** Exercise prompt **
Shift the coordinates by 32: rewrite every entry in the part that opens with the line containing "Донецк (565, 158)" and closes with the line containing "Прочее (129, 584)", both ends included, adding 32 to each number of every coordinate pair.

** Records **
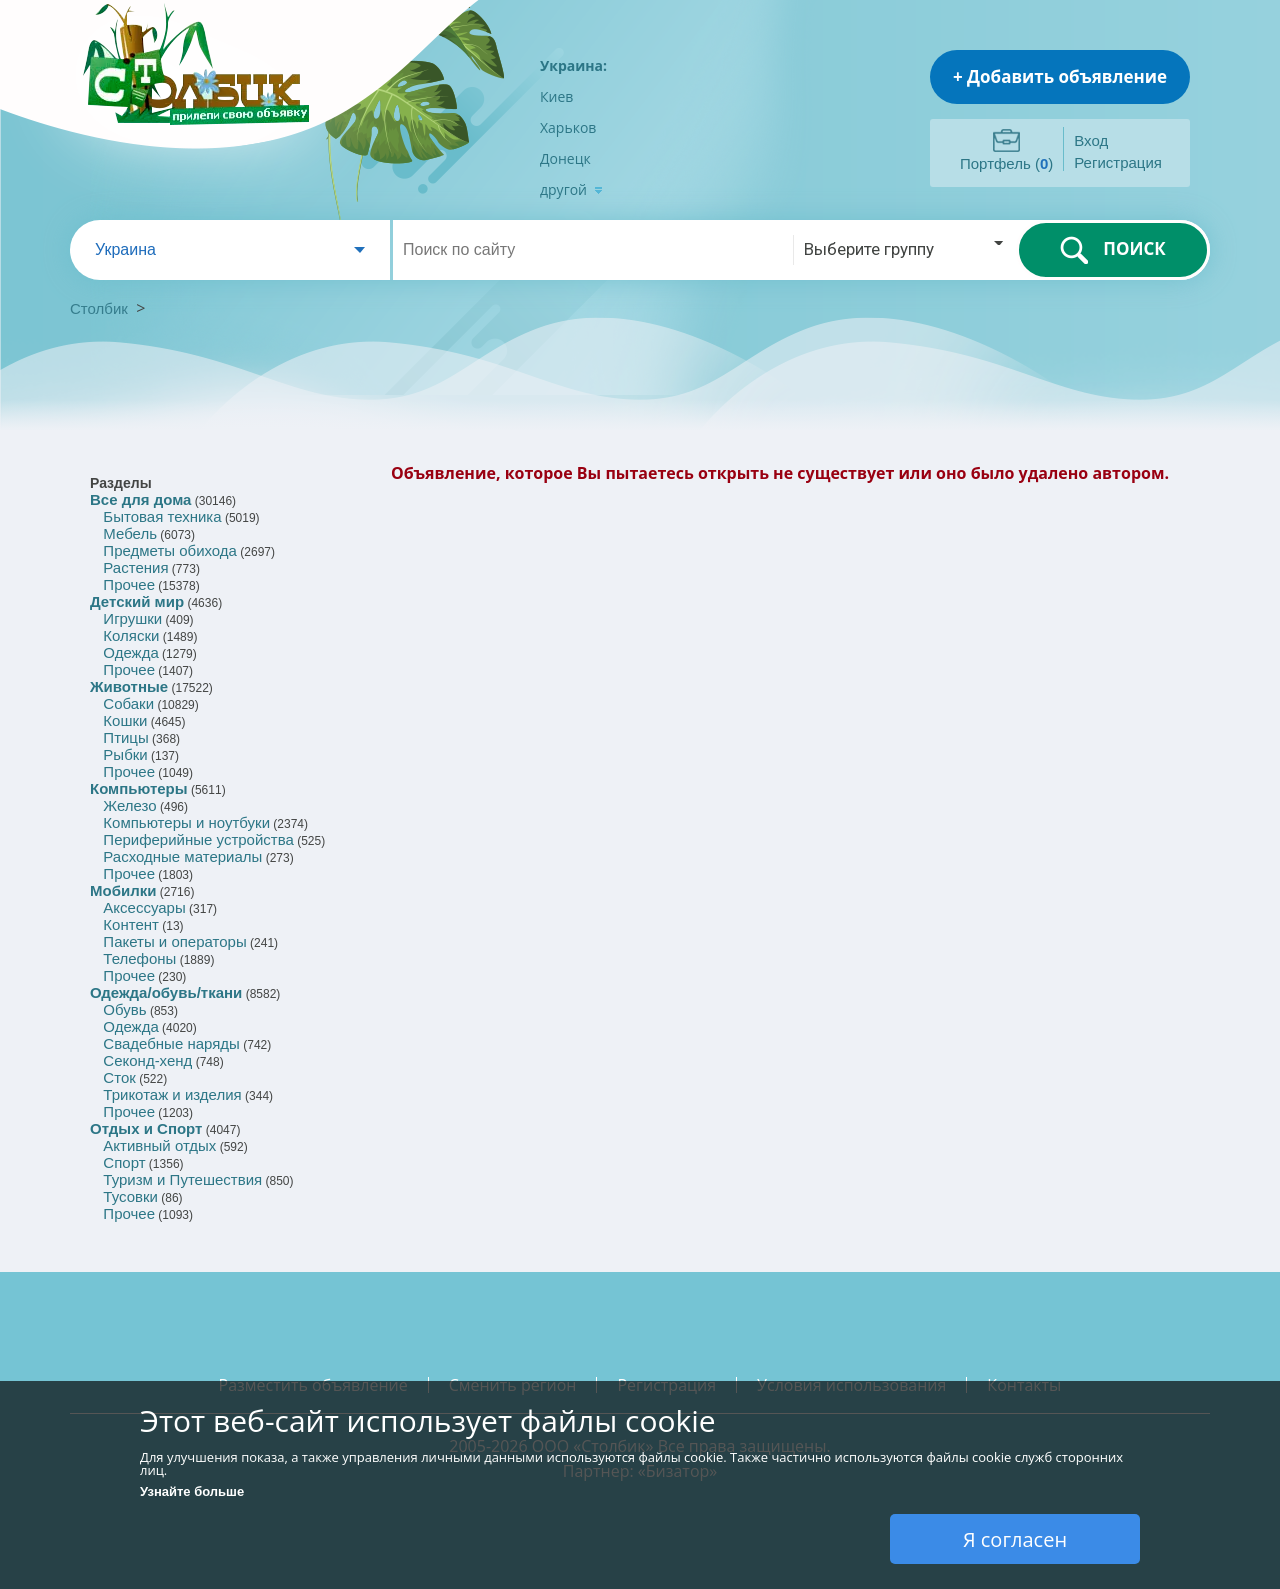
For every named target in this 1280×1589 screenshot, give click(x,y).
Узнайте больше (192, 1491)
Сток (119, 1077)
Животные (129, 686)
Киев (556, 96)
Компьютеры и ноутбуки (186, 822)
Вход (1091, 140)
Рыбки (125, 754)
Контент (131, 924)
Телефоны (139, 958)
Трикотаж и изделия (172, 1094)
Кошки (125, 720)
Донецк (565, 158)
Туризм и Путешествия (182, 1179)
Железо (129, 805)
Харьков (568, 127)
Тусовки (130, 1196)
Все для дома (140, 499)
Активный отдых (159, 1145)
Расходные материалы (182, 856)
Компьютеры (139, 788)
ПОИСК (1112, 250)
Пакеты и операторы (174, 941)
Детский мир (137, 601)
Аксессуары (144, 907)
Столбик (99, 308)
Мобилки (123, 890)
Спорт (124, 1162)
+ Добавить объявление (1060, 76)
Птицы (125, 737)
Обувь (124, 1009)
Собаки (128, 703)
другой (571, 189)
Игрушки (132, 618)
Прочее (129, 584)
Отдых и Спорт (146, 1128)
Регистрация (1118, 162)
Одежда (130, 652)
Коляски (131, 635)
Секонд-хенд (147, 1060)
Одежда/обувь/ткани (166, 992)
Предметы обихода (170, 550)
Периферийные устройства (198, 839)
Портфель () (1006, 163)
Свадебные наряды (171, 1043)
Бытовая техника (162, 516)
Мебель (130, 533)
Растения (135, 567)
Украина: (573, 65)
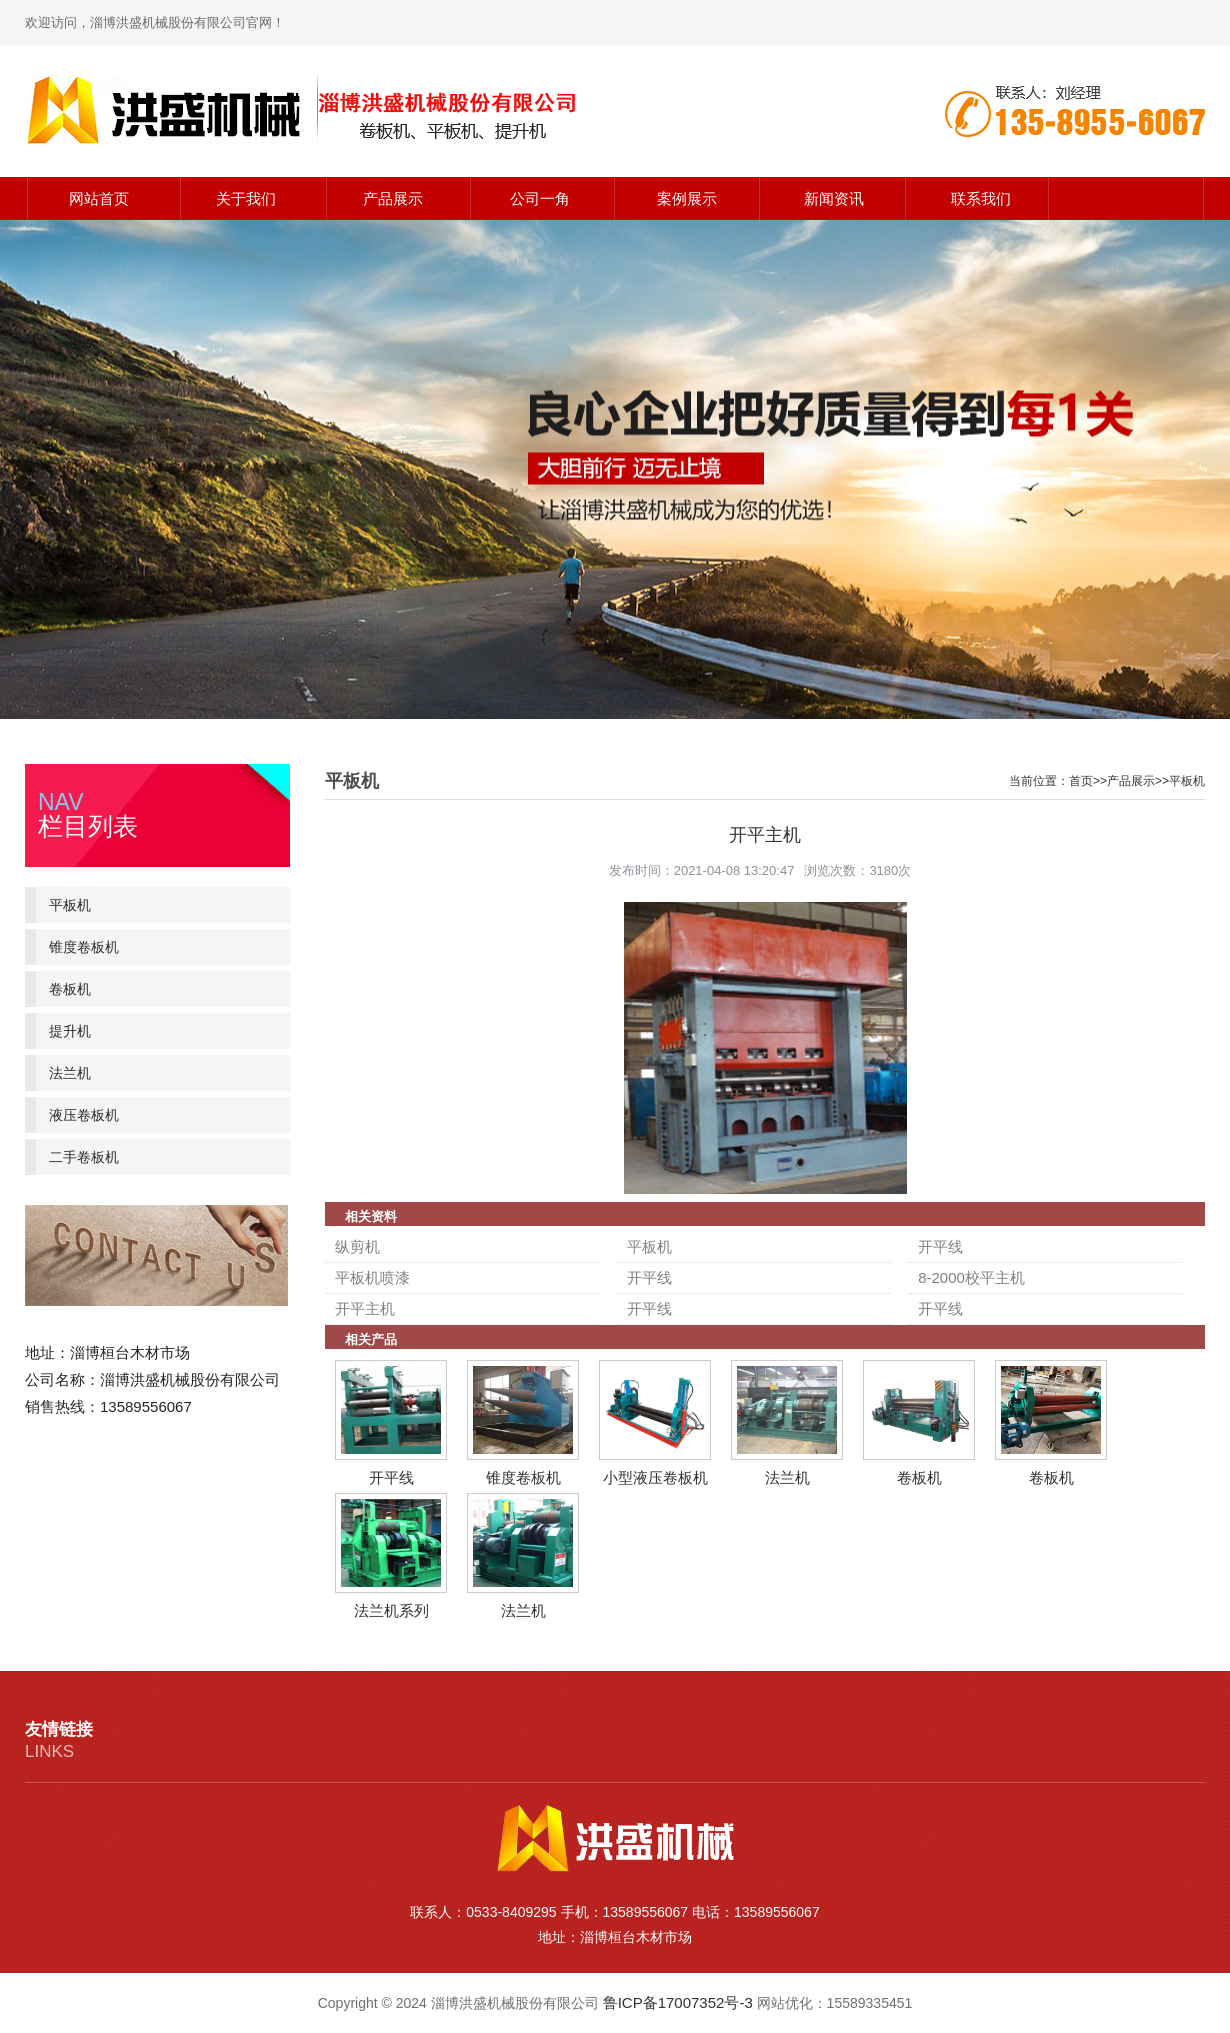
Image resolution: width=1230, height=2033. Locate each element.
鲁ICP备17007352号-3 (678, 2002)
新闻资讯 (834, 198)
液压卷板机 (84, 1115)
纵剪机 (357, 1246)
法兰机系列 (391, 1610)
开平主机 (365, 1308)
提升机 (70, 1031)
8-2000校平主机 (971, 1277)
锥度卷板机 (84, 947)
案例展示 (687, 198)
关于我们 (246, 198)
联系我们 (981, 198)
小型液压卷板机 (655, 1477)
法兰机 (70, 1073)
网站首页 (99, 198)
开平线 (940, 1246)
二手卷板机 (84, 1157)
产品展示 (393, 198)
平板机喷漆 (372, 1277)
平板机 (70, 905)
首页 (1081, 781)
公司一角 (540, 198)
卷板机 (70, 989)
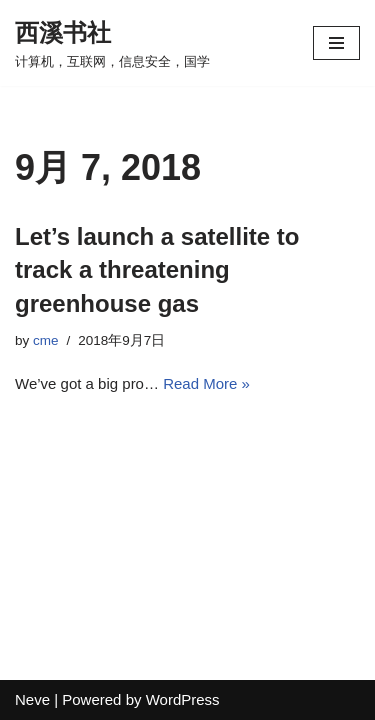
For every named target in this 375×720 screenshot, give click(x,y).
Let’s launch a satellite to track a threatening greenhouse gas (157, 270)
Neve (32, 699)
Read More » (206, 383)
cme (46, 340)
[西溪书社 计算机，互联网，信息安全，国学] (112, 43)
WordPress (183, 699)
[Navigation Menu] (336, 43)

** Expected answer **
Донецк (597, 190)
Туризм и Путешествия (214, 1211)
Железо (161, 837)
Харьков (600, 159)
Тусовки (162, 1228)
Все для дома (172, 531)
Активный отдых (191, 1177)
Расходные материалы (214, 888)
Компьютеры (171, 820)
ПОИСК (1144, 282)
Пакеты и операторы (206, 973)
Детский мир (169, 633)
Аксессуары (176, 939)
Столбик (131, 340)
Мобилки (155, 922)
Спорт (156, 1194)
+ Добавить объявление (1092, 108)
Птицы (157, 769)
Обувь (156, 1041)
Собаки (160, 735)
другой (603, 221)
Игрушки (164, 650)
Прочее (161, 616)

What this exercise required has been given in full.